History is full of ‘ifs’ and the Spartan story fuller than most. If the 300 had not made their famous stand against a vast Persian army at Thermopylae in 480 BC, or if Helen of Troy, originally from Sparta, had not been abducted, we might not remember them today. If their young men had not been brought up so strictly the word ‘spartan’ might not have entered our vocabulary; nor, had they not valued brevity in an age that revered oratory, the word ‘laconic’ — from Laconia, a Spartan province. And if the Spartans had not remained such an enigma, there would be no need for this book.
It is Thermopylae that speaks loudest to us. The heroism of Leonidas and his Spartan holding force, prepared to give their lives to save their people from Persian servitude, remains a model of sacrifice, as Byron recognised when, writing of the Greeks’ 19th-
century struggle for independence, he longed for ‘A remnant of our Spartan dead’ to make ‘a new Thermopylae’.

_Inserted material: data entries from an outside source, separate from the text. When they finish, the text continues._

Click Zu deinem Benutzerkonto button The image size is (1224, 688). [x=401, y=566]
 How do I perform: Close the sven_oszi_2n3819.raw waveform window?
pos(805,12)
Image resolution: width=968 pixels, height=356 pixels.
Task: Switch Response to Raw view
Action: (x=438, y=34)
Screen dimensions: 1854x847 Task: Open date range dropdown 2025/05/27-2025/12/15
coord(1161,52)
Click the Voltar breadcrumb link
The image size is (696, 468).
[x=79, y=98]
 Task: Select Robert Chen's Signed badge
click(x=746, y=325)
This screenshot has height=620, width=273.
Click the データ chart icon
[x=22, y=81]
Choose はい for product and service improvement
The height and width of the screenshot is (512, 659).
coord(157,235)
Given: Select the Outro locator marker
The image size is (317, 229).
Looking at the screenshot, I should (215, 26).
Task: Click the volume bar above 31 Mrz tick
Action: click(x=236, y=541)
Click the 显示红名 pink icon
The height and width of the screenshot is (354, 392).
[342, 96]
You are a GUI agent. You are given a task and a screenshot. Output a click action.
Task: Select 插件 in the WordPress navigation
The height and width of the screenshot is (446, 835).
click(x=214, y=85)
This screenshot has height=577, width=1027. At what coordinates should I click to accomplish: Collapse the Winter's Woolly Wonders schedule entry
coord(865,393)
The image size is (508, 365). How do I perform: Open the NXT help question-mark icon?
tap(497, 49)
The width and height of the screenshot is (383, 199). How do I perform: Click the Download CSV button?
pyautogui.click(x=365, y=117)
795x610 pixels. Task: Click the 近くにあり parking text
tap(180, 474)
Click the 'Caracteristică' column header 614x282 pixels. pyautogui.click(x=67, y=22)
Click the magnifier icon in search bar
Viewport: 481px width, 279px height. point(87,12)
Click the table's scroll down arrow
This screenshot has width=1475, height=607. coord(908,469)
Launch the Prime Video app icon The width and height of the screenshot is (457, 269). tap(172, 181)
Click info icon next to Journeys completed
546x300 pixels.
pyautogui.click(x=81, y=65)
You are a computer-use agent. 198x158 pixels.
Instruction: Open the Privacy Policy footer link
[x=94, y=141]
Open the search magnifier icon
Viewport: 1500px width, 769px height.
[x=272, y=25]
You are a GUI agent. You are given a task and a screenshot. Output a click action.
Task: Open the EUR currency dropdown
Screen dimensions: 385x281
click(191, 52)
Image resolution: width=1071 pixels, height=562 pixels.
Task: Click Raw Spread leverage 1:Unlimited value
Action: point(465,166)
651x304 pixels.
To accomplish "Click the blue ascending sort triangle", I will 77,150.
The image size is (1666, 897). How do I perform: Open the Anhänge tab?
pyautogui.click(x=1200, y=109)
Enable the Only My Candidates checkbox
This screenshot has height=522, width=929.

Spartan women were renowned for their freedom, beauty, wit, promiscuity and rump jumps
Andrew J. Bayliss, university lecturer in ancient Greek history, has been fascinated by the Spartans ever since he heard the Thermopylae story at school, and has spent much time piecing together a portrait of them from the scraps that time has strewn — artefacts and sayings, and the words of the many other Greeks who looked on (whose admiration was often mixed with distaste).
It soon becomes clear that while there was much to admire about the Spartans, they were not without their dark secrets. They did indeed live spartan lives. All males were educated in herds by the state until their 30th year, the system, echoing through British public schools, being light on blankets and heavy on deprivation, physical activity and corporal punishment, with regular naked inspections to ensure the young men were not putting on weight.